I have three different data frames containing questions from a survey given over three years. Over the years some of the questions have been edited slightly. I would like to create a new data frame which tells me which questions have been changed and gives me the wording of the question from all three years.
The data frames look something like:
2019 <- data.frame(V1 = c("Q1","Q2), V2= c("How many times have you done this?", "Is this your first time?"))
2020 <- data.frame(V1 = c("Q1","Q2), V2= c("How many times have you done this? (before this time)", "Is this your first time?"))``
2021 <- data.frame(V1 = c("Q1","Q2), V2= c("How many times have you done this( before this time)?", "Is this your first time?"))
I would like it to return:
data.frame(V1 = c("Q1"),2019 = c("How many times have you done this?"), 2020 = c("How many times have you done this? (before this time)"), 2021 = c("How many times have you done this( before this time)?"))
My first thought was to use something like anti_join()
but I don't know how that works for three data frames.
Row bind the data frames into a single frame (adding a year identifier (y
)), group by Question (V1
), and filter the groups where there are more than one unique wording of (V2
):
dt %>%
group_by(V1) %>%
filter(length(unique(V2))>1)
Output:
y V1 V2
<dbl> <chr> <chr>
1 2019 Q1 How many times have you done this?

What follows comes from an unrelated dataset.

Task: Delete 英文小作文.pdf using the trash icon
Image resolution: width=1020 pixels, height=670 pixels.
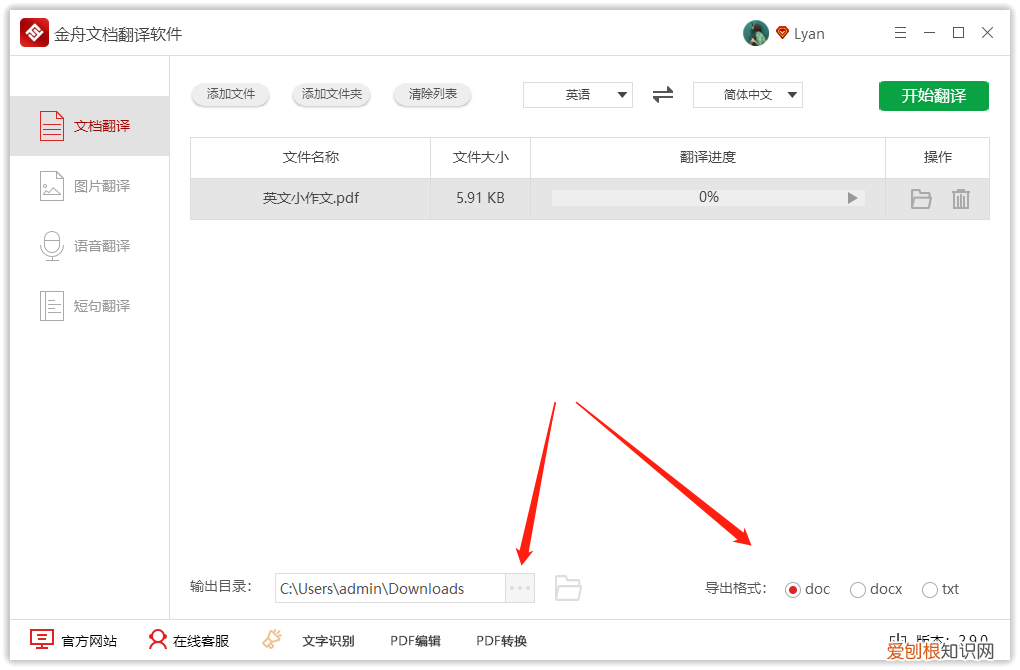Action: [x=961, y=198]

2 2020 Q1 How many times have you done this? (before this time)
3 2021 Q1 How many times have you done this( before this time)?
Input:
dt = rbind(
data.frame(y=2019,V1 = c("Q1","Q2"), V2= c("How many times have you done this?", "Is this your first time?")),
data.frame(y=2020,V1 = c("Q1","Q2"), V2= c("How many times have you done this? (before this time)", "Is this your first time?")),
data.frame(y=2021,V1 = c("Q1","Q2"), V2= c("How many times have you done this( before this time)?", "Is this your first time?"))
)